Rossano è tra quelli del destra Crati versante ionico, ed è uno tra i paesi più conosciuti, forse. L’alta collina che circonda il centro storico è ricca di ferro, di colore intenso e rosso. Una città orientale, in tutte le sue strade, vicoli e chiese, conquistata da Bisanzio, ne diventò capitale per diversi secoli. Una delle icone orientali tra le più importanti, la Madonna Achiropita, si trova nella sua cattedrale. E il codice purpureus, con le pagine rosse e con miniature, che ne fanno uno dei manoscritti più antichi del nuovo testamento, e di sicuro un esemplare unico al mondo. Rari i turisti che come noi si affaticano nelle sue strade inebetiti dal caldo e dalla tanta ricchezza tenuta come un qualsiasi manufatto. Ci chiediamo come mai non ci sentiamo appagati, non dalla bellezza dei manufatti verso la quale si resta ammaliati, ma dal contesto nel quale la bellezza è collocata. Ma siamo noi a non capire, che cerchiamo vesti magnifiche da far indossare ai tesori che non hanno bisogno di alcun museo o contesto e luci particolari. Siamo in un luogo naturalmente mistico, scelto, non a caso, dai monaci che dall’oriente in fuga dalle persecuzioni turche si rifugiarono in una terra che offriva paesaggi di una varietà geografica innumerevole: montagne da dove spuntava il mare e fiumi che bagnavano le loro vesti. Ci guardiamo intorno, siamo nel posto giusto, non servono luci speciali per osservare “il codice rosso” uno dei manufatti più interessanti del pianeta. Basta fare le strade, fornire di treni e di aerei low cost per venirci, a Rossano. E in quelle strade ci accompagnano a visitare altre chiese d’oriente, e altri manufatti, sotto un sole accecante, lo stesso che conoscevano i rossanesi di Bisanzio un migliaio di anni fa. Rossano è stata la capitale dell’Impero di Bisanzio per secoli, qui l’oriente si è sviluppato e si è espanso in tutto l’impero e con tutta la sua potenza.



Ci spostiamo più a nord a San Demetrio Corone, che è uno dei tanti villaggi di origine arbëreshë, la cui Abbazia risale al X d. C., fondata dal monaco basiliano San Nilo di Rossano. All’interno un tappeto di mosaici dell’XI secolo di animali e mostri di origine bizantina, serpenti e pantere, attorcigliati e avvinti su stessi o insieme ad altri mostri. Il villaggio è piccolo, poche migliaia di anime, parlano arbëreshë, una lingua greco- arcaica, hanno una loro religione: quella ortodossa. Il centro storico è racchiuso da poche strade, con case fatti di mattoni, ben tenuto.

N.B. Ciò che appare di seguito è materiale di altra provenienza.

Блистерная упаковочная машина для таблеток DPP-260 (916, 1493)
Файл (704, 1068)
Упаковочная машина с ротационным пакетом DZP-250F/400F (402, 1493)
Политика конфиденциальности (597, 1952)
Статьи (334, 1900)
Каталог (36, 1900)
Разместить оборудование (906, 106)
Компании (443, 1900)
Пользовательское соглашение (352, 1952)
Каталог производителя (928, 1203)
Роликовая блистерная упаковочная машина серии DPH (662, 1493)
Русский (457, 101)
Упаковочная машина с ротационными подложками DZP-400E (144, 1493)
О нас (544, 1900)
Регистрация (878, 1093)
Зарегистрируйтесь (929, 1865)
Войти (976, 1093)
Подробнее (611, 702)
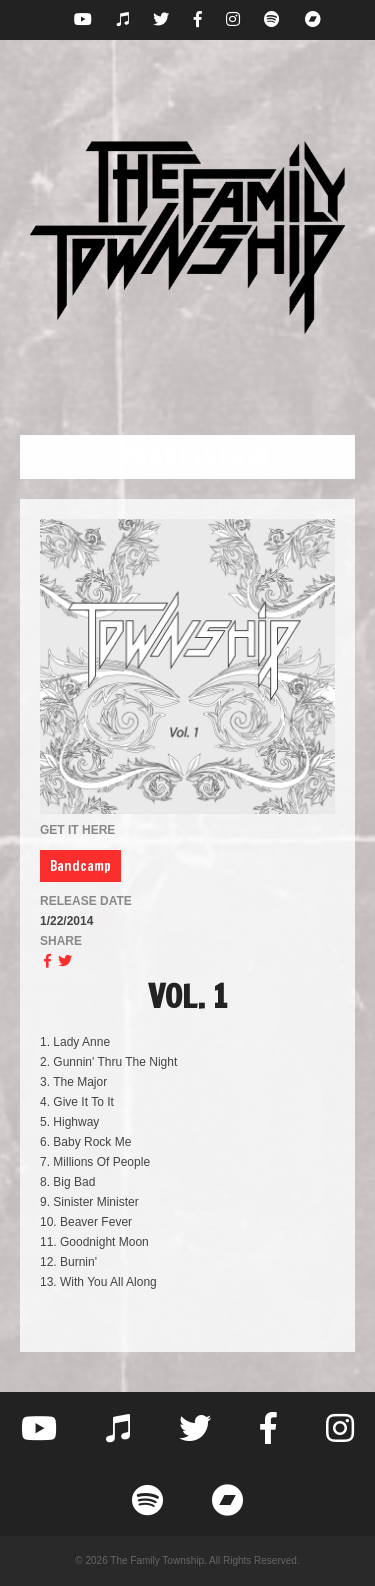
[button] (187, 457)
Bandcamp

Archi e straduzze ne disegnano l’architettura dei villaggi illirici del medioevo. Sono i migranti del 1400 arrivati dall’oriente in seguito all’occupazione turca dell’attuale Albania e Grecia, portati qui dall’eroe Skanderbeg. Camminare nelle loro strade, ascoltarli mentre discutono nella piazza, sotto la statua del loro eroe indiscutibile, significa perdersi nel tempo della storia.



Attraversiamo le colline di grano e ulivi e risaliamo su in montagna, più vicini al massiccio della Sila. Acri è un paese sdraiato su due colline, è uno dei più estesi della provincia di Cosenza. Arabi, saraceni, normanni, greci li ritroviamo dentro il centro storico più antico: Padia. L’ipotesi è che questo sia il sito della mitica Pandosia, capitale degli Enotri, un centro di commercio importante che si estendeva in buona parte del centro sud. Lasciamo su un lato la torre araba, e percorriamo gradini, vicoli, stradine, scoviamo una piccola chiesa, seminascosta dalle case del centro storico, risalente al X secolo. Una scoperta che vale il viaggio. Trovare reperti bizantini in questo posto così distante dai luoghi classici dell’oriente calabrese, impossibile solo pensarlo. Un luogo che pare sia stato colonizzato dai monaci basiliani con le loro icone e chiese ortodosse. Ci inerpichiamo sulla cima più alta del centro storico dove la sera ci coglie di sorpresa un tramonto mozzafiato, con il fiume che taglia in mezzo la montagna e da lassù ci indica la strada verso il mare.